In FY20, the country’s payments for capital machinery imports dropped to $4.33 billion from $4.74 billion in FY19.
The import of industrial raw materials dropped by $1.84 billion year-on-year in the last fiscal year.
Mentioning the outbreak of coronavirus as a major reason for the situation, Policy Research Institute executive director Ahsan H Mansur told New Age on Wednesday, ‘The businesses would try to use their existing capacities instead of going for making fresh investments as the situation is yet to be normal.’
‘The fall in the imports of capital machinery and industrial raw materials was not unexpected,’ he said, adding, ‘It’s tough to predict how long it would take to turn around the situation.’
Investors would not dare to make fresh investments unless the situation becomes normal, he said, adding, ‘Even some investors were trying to phase out their existing business expansions and investments plans.’
Besides, a very few of them would go for business expansion as most of them already have excess capacity considering the present demand situation, said Ahsan, also the chairman of BRAC Bank.
About the slowdown in industrial raw material imports, he said that most of the businesses had excess stock of inventories and that was why it would also take time to get pace.
The improvement of business and investment situation would also depend on the coronavirus situation in western counties, said Ahsan.
Considering the situation in the country’s export competitors, Bangladesh has been recovering gradually but it would not be possible for the country to get rid of the pandemic situation completely by this year, he predicted.
SANEM executive director Selim Raihan told New Age on Wednesday, ‘The dismal situation was not completely for the coronavirus outbreak as it was observed even before the outbreak.’
Mentioning it a reflection of depressed investment situation in the country, he said that the government should emphasise seriously an effective implementation of the stimulus packages, otherwise the economic recovery would be slower.
Regarding the implementation of the stimulus packages, the government should ensure equal treatment for the cottage, micro, small and medium entrepreneurs and should not emphasise only the appeal sector, he said.
Apart from the dullness in industrial raw material and capital machinery imports, many other economic indicators reflected sluggishness of the country’s business and economic activities even before the outbreak of coronavirus and the situation deteriorated after the pandemic hit the country in March this year.
The government’s revenue collection, private sector credit growth, exports and foreign direct investments were also gloomy in FY20.
The only relief for FY20 was the inflow of remittance.
Remittance in FY20 posted record $18.33 billion against $16.42 billion in the previous fiscal year.
The lethargic state in the private sector was also seen in the loan disbursements by the banks to the private sector.

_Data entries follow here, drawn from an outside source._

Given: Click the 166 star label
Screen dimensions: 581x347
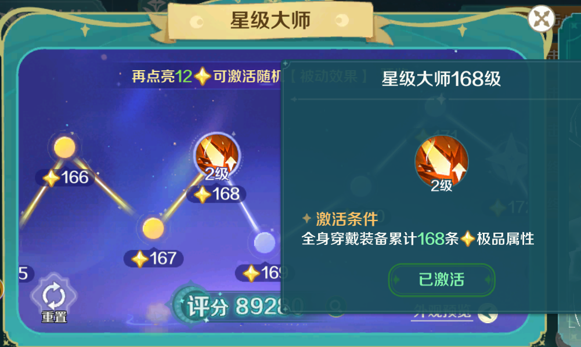Looking at the screenshot, I should (x=66, y=178).
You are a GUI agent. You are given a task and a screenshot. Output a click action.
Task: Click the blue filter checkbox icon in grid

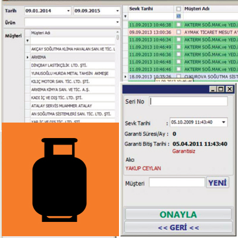pyautogui.click(x=179, y=16)
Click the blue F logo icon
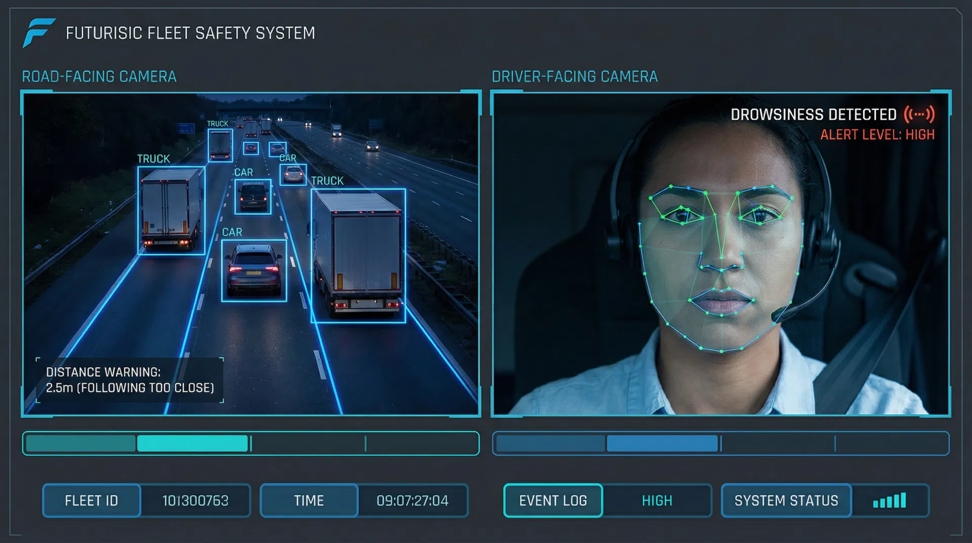 (38, 33)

In FY20, the private sector credit growth tumbled to 8.61 per cent, much lower than the BB’s projection of 14.8 per cent credit growth in the fiscal year.

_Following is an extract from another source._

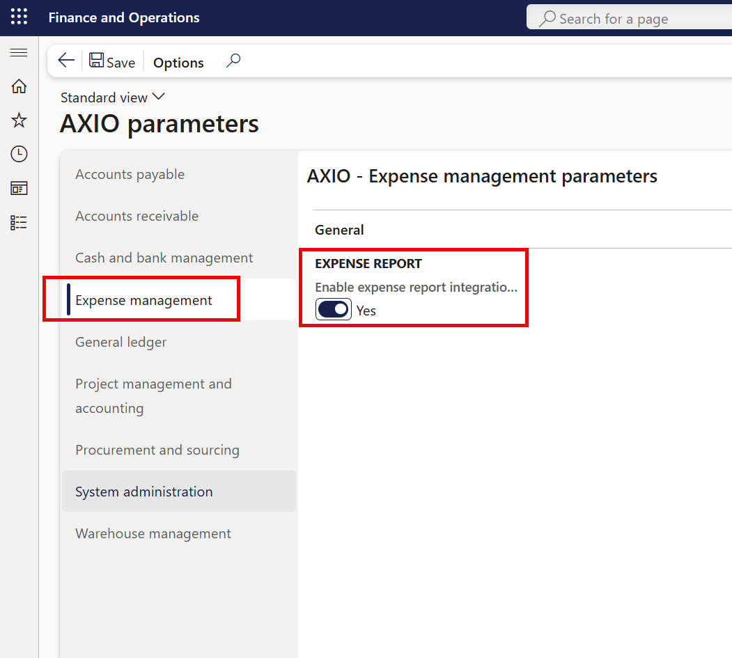This screenshot has height=658, width=732.
Task: Select the Accounts payable tab
Action: 130,174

The sluggishness in the private sector in FY20 was continuation of the slowness observed in FY19 when the private sector credit growth dropped to 11.29 per cent, lower than the BB’s projection, and the import payments for industrial raw materials and capital machinery were also dismal.

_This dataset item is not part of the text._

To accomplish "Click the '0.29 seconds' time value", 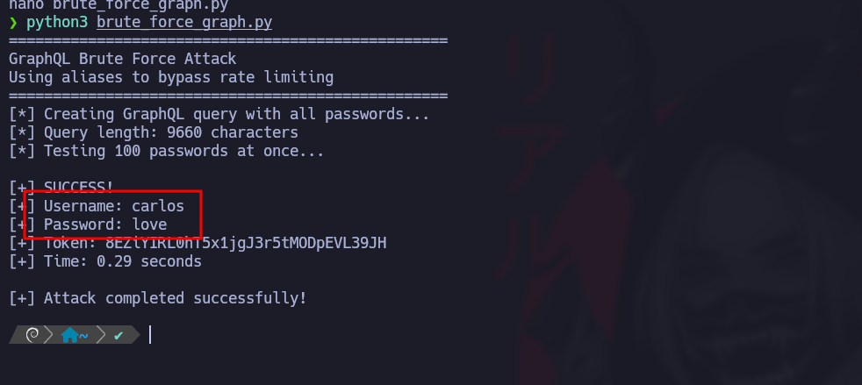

Revenue collection by the National Board of Revenue stood at Tk 2,18,406 crore in the recently concluded fiscal year 2019-2020, falling Tk 82,094 crore short of the revised target for the year.
The collected amount in FY20 was 2.26 per cent lower than the collection in FY19.
The country’s export earnings in FY20 dropped to a five-year low of $33.67 billion. Export earnings in FY20 declined by 16.93 per cent, or $6.86 billion, from $40.53 billion in FY19.